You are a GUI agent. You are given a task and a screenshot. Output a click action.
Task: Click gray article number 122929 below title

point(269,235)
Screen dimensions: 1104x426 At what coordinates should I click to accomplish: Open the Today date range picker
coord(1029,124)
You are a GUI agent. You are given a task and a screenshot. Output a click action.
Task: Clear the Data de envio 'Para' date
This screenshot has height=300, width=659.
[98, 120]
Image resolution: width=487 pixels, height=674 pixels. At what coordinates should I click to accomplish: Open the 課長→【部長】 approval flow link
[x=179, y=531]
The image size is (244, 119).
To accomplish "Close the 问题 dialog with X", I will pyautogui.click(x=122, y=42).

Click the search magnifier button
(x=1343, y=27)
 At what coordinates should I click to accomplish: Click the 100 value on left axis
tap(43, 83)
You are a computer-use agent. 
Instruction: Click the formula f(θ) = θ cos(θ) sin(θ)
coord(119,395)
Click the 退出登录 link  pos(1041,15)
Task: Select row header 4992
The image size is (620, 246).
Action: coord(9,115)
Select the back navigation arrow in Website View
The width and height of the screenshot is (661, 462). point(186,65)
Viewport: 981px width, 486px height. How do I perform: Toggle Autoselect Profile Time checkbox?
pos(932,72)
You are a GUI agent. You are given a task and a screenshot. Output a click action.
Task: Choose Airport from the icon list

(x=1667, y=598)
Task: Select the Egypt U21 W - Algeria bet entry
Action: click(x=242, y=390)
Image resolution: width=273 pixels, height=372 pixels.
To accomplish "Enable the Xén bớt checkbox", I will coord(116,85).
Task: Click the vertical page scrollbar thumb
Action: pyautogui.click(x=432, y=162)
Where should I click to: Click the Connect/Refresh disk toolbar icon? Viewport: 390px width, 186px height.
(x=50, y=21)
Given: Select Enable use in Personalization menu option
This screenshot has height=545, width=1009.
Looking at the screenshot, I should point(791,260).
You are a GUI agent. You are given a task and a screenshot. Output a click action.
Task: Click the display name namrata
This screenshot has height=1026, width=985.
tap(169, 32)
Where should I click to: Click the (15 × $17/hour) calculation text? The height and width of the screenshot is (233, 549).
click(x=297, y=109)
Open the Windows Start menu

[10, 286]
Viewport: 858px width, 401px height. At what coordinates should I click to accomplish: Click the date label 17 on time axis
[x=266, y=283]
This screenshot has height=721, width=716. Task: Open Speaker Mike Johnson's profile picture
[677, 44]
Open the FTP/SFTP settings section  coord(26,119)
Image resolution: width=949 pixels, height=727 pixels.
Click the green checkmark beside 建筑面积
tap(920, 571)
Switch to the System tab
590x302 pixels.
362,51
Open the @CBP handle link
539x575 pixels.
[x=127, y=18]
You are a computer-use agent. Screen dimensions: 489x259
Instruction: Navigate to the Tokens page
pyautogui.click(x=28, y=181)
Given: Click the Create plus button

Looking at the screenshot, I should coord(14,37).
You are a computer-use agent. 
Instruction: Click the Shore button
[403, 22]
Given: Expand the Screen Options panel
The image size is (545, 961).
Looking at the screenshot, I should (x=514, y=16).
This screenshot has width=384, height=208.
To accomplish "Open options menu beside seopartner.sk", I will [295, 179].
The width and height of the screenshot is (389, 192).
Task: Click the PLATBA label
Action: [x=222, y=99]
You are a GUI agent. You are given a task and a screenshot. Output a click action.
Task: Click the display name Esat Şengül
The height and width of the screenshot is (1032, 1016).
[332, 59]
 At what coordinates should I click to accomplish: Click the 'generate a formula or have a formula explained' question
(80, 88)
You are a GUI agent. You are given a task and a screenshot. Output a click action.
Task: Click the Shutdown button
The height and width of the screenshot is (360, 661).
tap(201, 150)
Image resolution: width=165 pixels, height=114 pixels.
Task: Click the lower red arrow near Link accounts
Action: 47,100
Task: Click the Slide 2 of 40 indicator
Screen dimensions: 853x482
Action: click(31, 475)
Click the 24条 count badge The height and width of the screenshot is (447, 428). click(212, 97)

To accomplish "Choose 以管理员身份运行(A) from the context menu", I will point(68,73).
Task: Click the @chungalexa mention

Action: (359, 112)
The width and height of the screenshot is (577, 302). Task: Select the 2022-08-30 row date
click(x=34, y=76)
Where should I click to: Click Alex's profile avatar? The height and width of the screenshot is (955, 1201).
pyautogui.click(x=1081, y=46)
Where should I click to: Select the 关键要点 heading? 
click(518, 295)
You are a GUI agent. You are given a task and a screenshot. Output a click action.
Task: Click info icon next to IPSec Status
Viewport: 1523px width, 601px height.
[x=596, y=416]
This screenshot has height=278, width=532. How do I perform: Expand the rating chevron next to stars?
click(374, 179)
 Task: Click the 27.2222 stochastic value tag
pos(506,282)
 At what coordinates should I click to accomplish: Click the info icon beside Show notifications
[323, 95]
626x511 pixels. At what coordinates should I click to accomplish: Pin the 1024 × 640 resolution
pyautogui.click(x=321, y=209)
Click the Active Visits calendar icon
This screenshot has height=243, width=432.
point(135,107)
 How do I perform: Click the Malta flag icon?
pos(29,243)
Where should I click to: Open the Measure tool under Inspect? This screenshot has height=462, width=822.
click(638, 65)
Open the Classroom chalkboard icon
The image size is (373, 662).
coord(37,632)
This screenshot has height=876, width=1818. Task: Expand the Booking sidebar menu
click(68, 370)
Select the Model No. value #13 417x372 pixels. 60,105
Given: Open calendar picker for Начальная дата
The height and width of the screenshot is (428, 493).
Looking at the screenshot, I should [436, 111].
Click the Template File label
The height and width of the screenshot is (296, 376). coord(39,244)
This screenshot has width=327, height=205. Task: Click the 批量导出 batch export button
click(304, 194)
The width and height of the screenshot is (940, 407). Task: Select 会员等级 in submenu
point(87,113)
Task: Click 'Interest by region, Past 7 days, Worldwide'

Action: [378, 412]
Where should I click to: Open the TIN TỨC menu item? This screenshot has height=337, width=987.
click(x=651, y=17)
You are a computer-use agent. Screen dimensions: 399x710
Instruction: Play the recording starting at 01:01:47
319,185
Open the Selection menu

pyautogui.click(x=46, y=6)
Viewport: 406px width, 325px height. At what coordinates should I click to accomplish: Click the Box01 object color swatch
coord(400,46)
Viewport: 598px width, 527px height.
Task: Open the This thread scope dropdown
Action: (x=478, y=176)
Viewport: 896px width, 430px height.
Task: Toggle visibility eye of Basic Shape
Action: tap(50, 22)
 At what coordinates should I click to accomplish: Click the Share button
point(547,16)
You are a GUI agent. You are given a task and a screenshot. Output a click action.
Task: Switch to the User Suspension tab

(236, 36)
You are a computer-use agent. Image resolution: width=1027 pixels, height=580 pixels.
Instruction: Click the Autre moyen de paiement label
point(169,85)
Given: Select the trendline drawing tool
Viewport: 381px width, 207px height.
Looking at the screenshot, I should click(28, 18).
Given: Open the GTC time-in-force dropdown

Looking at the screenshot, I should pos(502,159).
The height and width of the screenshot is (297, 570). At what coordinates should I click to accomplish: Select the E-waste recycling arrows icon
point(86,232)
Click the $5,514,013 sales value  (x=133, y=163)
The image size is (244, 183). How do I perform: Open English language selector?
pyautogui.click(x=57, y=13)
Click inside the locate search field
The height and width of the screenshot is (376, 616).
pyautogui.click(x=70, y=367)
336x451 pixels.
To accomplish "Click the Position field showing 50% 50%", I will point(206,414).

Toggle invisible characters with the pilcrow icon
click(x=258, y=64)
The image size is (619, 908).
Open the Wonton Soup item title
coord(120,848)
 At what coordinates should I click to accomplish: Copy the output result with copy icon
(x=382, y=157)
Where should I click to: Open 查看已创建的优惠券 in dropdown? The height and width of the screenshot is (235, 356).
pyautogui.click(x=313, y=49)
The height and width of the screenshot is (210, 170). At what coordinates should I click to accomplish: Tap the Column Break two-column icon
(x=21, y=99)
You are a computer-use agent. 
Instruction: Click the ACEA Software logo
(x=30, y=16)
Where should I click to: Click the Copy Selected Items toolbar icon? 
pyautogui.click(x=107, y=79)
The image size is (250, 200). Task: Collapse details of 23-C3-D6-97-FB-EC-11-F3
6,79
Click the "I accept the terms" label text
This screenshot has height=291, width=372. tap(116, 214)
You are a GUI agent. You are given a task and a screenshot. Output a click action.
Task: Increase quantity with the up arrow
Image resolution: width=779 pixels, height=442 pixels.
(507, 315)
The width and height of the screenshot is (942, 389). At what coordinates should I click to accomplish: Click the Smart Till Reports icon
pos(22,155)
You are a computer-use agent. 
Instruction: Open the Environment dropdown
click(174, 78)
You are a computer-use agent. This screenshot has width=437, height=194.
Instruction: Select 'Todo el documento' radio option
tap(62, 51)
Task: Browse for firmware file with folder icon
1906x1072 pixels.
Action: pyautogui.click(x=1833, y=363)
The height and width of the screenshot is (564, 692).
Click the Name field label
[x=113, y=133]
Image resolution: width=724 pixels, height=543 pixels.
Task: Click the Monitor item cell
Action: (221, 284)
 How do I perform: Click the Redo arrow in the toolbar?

..........

### To do
Every line above that carries the string "display" should be copied.

### Output of the task
Task: Click the display name namrata
Task: Click the display name Esat Şengül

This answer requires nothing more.